Notifications You must be signed in to change notification settings

ictnlp/flexrag

Repository files navigation

Language github license Read the Docs PyPI - Version DOI

[ English | 中文 ]

FlexRAG is a flexible and high-performance framework designed for Retrieval-Augmented Generation (RAG) tasks, offering support for multimodal data, seamless configuration management, and out-of-the-box performance for both research and prototyping.

FlexRAG.mp4

📖 Table of Contents

✨ Key Features

  • Multimodal RAG Support: FlexRAG isn't limited to just text-based Retrieval-Augmented Generation (RAG). It also supports multimodal RAG, opening up a wide range of application possibilities across different media types.
  • Diverse Data Types: FlexRAG enables seamless integration of multiple data formats, including text (e.g., CSV, JSONL), images, documents, web snapshots, and more, giving you flexibility in working with varied data sources.
  • Unified Configuration Management: Leveraging python dataclass and hydra-core, FlexRAG simplifies configuration management, making it easier to handle complex setups and customize your workflow.
  • Out-of-the-Box: With carefully optimized default configurations, FlexRAG delivers solid performance without the need for extensive parameter tuning.
  • High Performance: Built with persistent cache system and asynchronous methods to significantly improve speed and reduce latency in RAG workflows.
  • Research & Development Friendly: Supports multiple development modes and includes a companion repository, flexrag_examples, to help you reproduce various RAG algorithms with ease.
  • Lightweight: Designed with minimal overhead, FlexRAG is efficient and easy to integrate into your project.

📢 News

  • 2025-01-05: Documentation for FlexRAG is now available. Check out the documentation for more details.

🚀 Getting Started

Step 0. Installation

Install from pip

To install FlexRAG via pip:

pip install flexrag

Install from source

Alternatively, to install from the source:

pip install pybind11

git clone https://github.com/ictnlp/flexrag.git
cd flexrag
pip install ./

You can also install the FlexRAG in editable mode with the -e flag.

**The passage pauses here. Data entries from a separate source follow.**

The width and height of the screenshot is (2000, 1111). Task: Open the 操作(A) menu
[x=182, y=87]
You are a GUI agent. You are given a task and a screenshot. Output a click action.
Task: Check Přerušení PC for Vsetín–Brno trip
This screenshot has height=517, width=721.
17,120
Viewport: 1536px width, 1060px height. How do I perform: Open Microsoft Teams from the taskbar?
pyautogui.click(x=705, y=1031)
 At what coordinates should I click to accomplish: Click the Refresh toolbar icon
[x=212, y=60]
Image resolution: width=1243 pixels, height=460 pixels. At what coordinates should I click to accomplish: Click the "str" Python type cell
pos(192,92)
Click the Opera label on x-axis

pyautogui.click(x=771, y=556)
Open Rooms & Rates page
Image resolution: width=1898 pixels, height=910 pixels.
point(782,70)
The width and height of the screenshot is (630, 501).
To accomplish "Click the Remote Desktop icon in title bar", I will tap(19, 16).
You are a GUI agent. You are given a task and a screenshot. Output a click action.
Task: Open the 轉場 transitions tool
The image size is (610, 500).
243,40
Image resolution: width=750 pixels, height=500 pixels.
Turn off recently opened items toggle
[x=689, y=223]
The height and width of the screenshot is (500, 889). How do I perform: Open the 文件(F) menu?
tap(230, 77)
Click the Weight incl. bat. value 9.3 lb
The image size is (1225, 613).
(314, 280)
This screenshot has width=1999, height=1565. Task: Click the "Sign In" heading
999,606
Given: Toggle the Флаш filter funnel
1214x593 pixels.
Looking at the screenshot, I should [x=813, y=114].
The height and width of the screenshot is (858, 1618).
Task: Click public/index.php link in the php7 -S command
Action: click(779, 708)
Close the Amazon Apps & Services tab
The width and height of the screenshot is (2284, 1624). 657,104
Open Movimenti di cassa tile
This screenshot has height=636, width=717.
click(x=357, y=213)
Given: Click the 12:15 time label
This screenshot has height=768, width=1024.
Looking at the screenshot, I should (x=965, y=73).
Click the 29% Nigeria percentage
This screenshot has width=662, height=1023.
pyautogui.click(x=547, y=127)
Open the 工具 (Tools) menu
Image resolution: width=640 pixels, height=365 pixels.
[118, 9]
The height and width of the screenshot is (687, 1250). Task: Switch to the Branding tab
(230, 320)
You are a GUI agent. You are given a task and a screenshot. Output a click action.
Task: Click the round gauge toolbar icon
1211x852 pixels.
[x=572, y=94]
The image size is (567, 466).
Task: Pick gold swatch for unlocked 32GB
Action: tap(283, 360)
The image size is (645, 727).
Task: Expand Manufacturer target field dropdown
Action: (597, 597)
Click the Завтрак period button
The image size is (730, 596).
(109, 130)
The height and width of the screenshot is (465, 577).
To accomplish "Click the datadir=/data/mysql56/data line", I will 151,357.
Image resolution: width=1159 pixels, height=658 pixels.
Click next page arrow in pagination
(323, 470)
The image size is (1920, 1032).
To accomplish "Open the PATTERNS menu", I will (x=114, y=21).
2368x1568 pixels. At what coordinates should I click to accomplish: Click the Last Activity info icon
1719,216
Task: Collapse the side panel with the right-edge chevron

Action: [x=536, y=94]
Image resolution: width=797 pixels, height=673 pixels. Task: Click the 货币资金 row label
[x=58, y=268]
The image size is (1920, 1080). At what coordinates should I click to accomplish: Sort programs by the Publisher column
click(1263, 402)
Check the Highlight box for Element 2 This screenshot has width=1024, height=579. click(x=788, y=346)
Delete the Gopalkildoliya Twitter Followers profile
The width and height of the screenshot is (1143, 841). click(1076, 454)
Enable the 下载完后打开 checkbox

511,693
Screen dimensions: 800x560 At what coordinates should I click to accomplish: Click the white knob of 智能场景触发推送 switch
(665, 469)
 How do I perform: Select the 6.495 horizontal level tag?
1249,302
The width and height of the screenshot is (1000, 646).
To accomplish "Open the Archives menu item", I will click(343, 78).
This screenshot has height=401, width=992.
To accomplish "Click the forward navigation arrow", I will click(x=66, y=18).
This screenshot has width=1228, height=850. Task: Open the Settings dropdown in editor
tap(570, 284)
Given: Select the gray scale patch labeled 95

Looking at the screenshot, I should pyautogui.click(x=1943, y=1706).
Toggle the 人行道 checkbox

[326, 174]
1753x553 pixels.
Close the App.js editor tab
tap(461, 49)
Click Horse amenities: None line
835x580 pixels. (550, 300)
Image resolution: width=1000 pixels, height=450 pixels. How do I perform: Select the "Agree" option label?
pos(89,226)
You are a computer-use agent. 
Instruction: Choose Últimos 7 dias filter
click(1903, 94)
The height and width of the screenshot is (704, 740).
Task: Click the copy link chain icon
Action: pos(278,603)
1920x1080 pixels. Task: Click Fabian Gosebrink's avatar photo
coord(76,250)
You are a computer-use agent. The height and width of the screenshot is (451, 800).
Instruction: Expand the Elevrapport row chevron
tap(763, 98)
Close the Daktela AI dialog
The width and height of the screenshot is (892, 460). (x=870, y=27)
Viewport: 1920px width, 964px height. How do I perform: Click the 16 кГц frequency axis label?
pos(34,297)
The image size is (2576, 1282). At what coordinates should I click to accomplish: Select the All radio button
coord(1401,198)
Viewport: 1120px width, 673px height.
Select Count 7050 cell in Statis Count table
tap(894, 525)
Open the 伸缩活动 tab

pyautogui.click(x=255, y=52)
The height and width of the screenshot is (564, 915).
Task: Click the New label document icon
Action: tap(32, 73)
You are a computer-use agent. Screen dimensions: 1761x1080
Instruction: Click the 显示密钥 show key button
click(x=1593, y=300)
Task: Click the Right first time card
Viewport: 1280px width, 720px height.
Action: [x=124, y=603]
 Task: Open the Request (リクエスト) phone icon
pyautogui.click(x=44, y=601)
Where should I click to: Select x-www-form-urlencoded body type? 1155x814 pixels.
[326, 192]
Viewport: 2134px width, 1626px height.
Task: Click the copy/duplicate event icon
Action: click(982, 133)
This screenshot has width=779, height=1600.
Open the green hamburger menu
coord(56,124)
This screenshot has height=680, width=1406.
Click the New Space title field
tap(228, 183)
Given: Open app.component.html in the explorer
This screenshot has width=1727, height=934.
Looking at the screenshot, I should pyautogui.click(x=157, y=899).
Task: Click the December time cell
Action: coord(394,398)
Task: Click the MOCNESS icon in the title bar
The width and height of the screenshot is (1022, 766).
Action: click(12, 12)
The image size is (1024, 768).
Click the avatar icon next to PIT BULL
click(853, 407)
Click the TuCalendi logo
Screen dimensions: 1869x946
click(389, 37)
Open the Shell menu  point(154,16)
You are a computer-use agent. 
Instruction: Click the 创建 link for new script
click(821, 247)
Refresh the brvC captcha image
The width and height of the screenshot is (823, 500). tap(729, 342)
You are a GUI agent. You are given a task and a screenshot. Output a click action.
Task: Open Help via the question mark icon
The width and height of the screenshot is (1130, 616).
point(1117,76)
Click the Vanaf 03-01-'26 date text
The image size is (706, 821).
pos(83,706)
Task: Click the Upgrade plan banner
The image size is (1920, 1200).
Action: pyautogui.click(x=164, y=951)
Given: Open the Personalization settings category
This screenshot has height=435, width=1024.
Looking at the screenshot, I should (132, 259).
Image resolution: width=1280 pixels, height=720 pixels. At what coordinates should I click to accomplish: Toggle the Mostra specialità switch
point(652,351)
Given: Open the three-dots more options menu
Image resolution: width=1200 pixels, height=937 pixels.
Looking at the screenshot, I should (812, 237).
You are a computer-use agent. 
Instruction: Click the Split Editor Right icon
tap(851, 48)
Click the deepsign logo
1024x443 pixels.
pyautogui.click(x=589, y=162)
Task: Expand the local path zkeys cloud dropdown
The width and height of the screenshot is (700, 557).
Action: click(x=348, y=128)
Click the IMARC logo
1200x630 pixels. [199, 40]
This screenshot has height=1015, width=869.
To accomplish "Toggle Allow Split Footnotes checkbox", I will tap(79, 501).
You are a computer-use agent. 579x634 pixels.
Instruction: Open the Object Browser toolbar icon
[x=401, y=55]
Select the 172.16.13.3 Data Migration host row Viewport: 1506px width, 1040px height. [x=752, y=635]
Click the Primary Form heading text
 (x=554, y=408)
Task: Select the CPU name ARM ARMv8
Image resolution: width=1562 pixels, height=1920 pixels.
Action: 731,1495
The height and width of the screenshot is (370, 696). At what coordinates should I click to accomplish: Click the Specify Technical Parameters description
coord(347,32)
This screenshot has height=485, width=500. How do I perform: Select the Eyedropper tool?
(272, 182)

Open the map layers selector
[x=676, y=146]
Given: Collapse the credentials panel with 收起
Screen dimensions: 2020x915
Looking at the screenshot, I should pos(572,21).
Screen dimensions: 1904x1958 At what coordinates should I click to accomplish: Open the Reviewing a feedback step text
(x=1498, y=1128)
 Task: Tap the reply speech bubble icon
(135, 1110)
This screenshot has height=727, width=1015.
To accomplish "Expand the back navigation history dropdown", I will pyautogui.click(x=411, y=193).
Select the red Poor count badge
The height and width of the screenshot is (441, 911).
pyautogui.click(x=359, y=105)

Step 1. Prepare the Retriever

Download the Corpus

Before starting you RAG application, you need to download the corpus. In this example, we will use the wikipedia corpus provided by DPR as the corpus. You can download the corpus by running the following command:

# Download the corpus
wget https://dl.fbaipublicfiles.com/dpr/wikipedia_split/psgs_w100.tsv.gz
# Unzip the corpus
gzip -d psgs_w100.tsv.gz

Prepare the Index

After downloading the corpus, you need to build the index for the retriever. If you want to employ the dense retriever, you can simply run the following command to build the index:

CORPUS_PATH='[psgs_w100.tsv]'
CORPUS_FIELDS='[title,text]'
DB_PATH=<path_to_database>

python -m flexrag.entrypoints.prepare_index \
    corpus_path=$CORPUS_PATH \
    saving_fields=$CORPUS_FIELDS \
    retriever_type=dense \
    dense_config.database_path=$DB_PATH \
    dense_config.encode_fields='[text]' \
    dense_config.passage_encoder_config.encoder_type=hf \
    dense_config.passage_encoder_config.hf_config.model_path='facebook/contriever' \
    dense_config.passage_encoder_config.hf_config.device_id=[0,1,2,3] \
    dense_config.index_type=faiss \
    dense_config.faiss_config.batch_size=4096 \
    dense_config.faiss_config.log_interval=100000 \
    dense_config.batch_size=4096 \
    dense_config.log_interval=100000 \
    reinit=True

If you want to employ the sparse retriever, you can run the following command to build the index:

CORPUS_PATH='[psgs_w100.tsv]'
CORPUS_FIELDS='[title,text]'
DB_PATH=<path_to_database>

python -m flexrag.entrypoints.prepare_index \
    corpus_path=$CORPUS_PATH \
    saving_fields=$CORPUS_FIELDS \
    retriever_type=bm25s \
    bm25s_config.database_path=$DB_PATH \
    bm25s_config.indexed_fields='[title,text]' \
    bm25s_config.method=lucene \
    bm25s_config.batch_size=512 \
    bm25s_config.log_interval=100000 \
    reinit=True

Step 2. Run FlexRAG Assistant

When the index is ready, you can run RAG Assistant provided by FlexRAG. Here is an example of how to run a Modular Assistant.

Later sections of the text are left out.